Accurate 3D point cloud registration underpins reliable image-guided colonoscopy, directly affecting lesion localization, margin assessment, and navigation safety. However, biological tissue exhibits repetitive textures and locally homogeneous geometry that cause feature degeneracy, while substantial domain shifts between pre-operative anatomy and intra-operative observations further degrade alignment stability. To address these clinically critical challenges, we introduce a novel 3D registration method tailored for endoscopic navigation and a high-quality, clinically grounded dataset to support rigorous and reproducible benchmarking. We introduce C3VD-Raycasting-10k, a large-scale benchmark dataset with 10,014 geometrically aligned point cloud pairs derived from clinical CT data. We propose MambaNetLK, a novel correspondence-free registration framework, which enhances the PointNetLK architecture by integrating a Mamba State Space Model (SSM) as a cross-modal feature extractor. As a result, the proposed framework efficiently captures long-range dependencies with linear-time complexity. The alignment is achieved iteratively using the Lucas-Kanade algorithm. On the clinical dataset, C3VD-Raycasting-10k, MambaNetLK achieves the best performance compared with the state-of-the-art methods, reducing median rotation error by 56.04% and RMSE translation error by 26.19% over the second-best method. The model also demonstrates strong generalization on ModelNet40 and superior robustness to initial pose perturbations. MambaNetLK provides a robust foundation for 3D registration in surgical navigation. The combination of a globally expressive SSM-based feature extractor and a large-scale clinical dataset enables more accurate and reliable guidance systems in minimally invasive procedures like colonoscopy.

Paper Structure

This paper contains 13 sections, 3 equations, 4 figures, 3 tables.

Table of Contents

  1. Introduction
  2. Methodology
  3. Problem Formulation
  4. Framework Overview
  5. MambaNet Feature Extractor
  6. Iterative Alignment with Lucas-Kanade
  7. The C3VD-Raycasting-10k Dataset
  8. Loss Function
  9. Experiments and Results
  10. Experimental Setup
  11. Results and Discussion
  12. Ablation Studies
  13. Conclusion

Figures (4)

  • Figure 1: An overview of the MambaNetLK framework.
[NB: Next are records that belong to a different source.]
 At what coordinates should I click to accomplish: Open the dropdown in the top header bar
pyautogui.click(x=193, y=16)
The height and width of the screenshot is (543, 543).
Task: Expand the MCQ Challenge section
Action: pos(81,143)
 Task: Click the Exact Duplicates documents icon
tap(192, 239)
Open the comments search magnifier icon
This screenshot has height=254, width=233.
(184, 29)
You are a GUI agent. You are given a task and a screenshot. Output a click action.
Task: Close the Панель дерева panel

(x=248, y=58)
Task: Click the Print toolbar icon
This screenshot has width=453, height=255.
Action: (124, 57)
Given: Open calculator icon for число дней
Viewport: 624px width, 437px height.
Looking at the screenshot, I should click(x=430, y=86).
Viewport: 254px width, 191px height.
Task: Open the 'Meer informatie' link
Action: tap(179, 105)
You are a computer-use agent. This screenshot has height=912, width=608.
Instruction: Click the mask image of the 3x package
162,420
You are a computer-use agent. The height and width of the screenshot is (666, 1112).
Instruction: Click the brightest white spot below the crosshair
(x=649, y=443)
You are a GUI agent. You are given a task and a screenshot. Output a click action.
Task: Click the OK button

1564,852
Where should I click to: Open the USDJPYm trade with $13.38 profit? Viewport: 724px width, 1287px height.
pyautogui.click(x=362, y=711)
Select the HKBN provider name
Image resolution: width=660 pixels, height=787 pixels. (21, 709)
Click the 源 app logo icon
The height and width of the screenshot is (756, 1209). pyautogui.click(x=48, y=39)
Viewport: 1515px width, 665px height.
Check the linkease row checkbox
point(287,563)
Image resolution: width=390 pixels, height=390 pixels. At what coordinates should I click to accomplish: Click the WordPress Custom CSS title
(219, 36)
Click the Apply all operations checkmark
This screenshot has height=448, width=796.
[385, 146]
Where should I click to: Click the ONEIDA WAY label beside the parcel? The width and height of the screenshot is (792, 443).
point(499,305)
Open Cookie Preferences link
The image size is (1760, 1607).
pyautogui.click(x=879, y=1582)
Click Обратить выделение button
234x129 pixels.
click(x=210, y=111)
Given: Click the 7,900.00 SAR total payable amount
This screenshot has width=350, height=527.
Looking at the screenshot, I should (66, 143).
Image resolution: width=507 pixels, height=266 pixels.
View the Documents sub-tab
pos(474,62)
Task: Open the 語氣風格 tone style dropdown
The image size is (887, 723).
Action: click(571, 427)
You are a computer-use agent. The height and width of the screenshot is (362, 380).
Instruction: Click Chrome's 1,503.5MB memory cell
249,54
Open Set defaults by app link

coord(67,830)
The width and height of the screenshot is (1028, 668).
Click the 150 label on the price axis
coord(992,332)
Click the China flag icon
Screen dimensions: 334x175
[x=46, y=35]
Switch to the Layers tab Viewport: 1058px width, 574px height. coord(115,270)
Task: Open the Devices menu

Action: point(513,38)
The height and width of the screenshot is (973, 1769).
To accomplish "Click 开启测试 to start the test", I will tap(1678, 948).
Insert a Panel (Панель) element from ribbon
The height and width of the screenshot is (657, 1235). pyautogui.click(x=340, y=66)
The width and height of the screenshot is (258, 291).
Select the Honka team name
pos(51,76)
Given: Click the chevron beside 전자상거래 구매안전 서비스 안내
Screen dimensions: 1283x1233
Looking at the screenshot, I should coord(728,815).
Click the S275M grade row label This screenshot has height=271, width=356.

The blue arrow indicates a one-time pre-computation: the Jacobian Solver uses the target's feature vector $\phi(P_T)$ to generate the Jacobian $J$. The brown arrows depict the iterative loop: the Transformations Calculator uses the feature residual between $\phi(P_T)$ and $\phi(P_S)$ and the pre-computed Jacobian $J$ to solve for an incremental transformation, which repeatedly updates the source point cloud's pose until convergence.
  • Figure 2: Frame-wise visible point extraction workflow. Using camera poses as the key linkage, the pipeline generates geometrically aligned point cloud pairs: (left) ray-casting extracts visible surfaces from the CT mesh to produce the target point cloud, while (right) depth map reprojection from video frames produces the source point cloud, ensuring both share identical viewpoints.
  • Figure 3: Performance comparison under initial rotational perturbations from 0$^{\circ}$ to 90$^{\circ}$. The plots show (a) average rotation error on ModelNet40, (b) average rotation error on C3VD-Raycasting-10k, (c) average translation error on ModelNet40, and (d) average translation error on C3VD-Raycasting-10k.
  • Figure 4: Qualitative comparison of registration results on the C3VD-Raycasting-10k dataset. (a) Initial perturbed state. (b) ICP and (c) DCP fail to converge correctly. (d) PointNetLK shows partial alignment. (e) PointNetLK Revisited demonstrates catastrophic failure. (f) MambaNetLK achieves near-perfect alignment.